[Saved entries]
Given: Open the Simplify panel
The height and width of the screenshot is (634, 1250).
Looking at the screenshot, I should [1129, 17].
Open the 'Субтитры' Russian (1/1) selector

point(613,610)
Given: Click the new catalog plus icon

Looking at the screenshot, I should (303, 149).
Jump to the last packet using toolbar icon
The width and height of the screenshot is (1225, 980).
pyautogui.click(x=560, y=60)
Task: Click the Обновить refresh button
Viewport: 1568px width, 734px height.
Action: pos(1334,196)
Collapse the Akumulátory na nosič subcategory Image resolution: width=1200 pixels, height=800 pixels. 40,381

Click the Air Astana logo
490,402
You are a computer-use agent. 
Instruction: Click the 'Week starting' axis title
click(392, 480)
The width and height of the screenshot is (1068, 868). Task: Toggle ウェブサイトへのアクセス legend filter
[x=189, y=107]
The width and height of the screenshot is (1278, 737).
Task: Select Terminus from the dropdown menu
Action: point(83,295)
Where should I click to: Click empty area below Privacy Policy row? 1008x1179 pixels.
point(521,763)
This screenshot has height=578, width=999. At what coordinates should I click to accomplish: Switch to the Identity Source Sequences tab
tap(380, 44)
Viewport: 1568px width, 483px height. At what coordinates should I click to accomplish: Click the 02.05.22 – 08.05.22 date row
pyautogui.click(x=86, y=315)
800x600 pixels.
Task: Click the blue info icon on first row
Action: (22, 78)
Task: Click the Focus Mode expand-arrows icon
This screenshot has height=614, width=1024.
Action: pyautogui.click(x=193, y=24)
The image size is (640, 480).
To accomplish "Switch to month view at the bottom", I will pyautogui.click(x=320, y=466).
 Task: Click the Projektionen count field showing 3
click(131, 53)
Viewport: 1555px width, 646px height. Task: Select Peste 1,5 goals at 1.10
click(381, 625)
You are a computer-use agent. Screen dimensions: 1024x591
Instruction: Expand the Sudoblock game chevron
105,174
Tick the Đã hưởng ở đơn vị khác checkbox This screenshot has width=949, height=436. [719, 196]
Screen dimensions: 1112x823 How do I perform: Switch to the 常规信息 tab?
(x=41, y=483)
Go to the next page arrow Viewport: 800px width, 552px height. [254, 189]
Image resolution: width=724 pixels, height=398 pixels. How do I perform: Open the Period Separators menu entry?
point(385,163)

Task details:
The reply should consist solely of the lines above from the one that has "Click the Air Astana logo" through the one that has "The image size is (640, 480).", reproduced exactly.

Solution for this task:
Click the Air Astana logo
490,402
You are a computer-use agent. 
Instruction: Click the 'Week starting' axis title
click(392, 480)
The width and height of the screenshot is (1068, 868). Task: Toggle ウェブサイトへのアクセス legend filter
[x=189, y=107]
The width and height of the screenshot is (1278, 737).
Task: Select Terminus from the dropdown menu
Action: point(83,295)
Where should I click to: Click empty area below Privacy Policy row? 1008x1179 pixels.
point(521,763)
This screenshot has height=578, width=999. At what coordinates should I click to accomplish: Switch to the Identity Source Sequences tab
tap(380, 44)
Viewport: 1568px width, 483px height. At what coordinates should I click to accomplish: Click the 02.05.22 – 08.05.22 date row
pyautogui.click(x=86, y=315)
800x600 pixels.
Task: Click the blue info icon on first row
Action: (22, 78)
Task: Click the Focus Mode expand-arrows icon
This screenshot has height=614, width=1024.
Action: pyautogui.click(x=193, y=24)
The image size is (640, 480).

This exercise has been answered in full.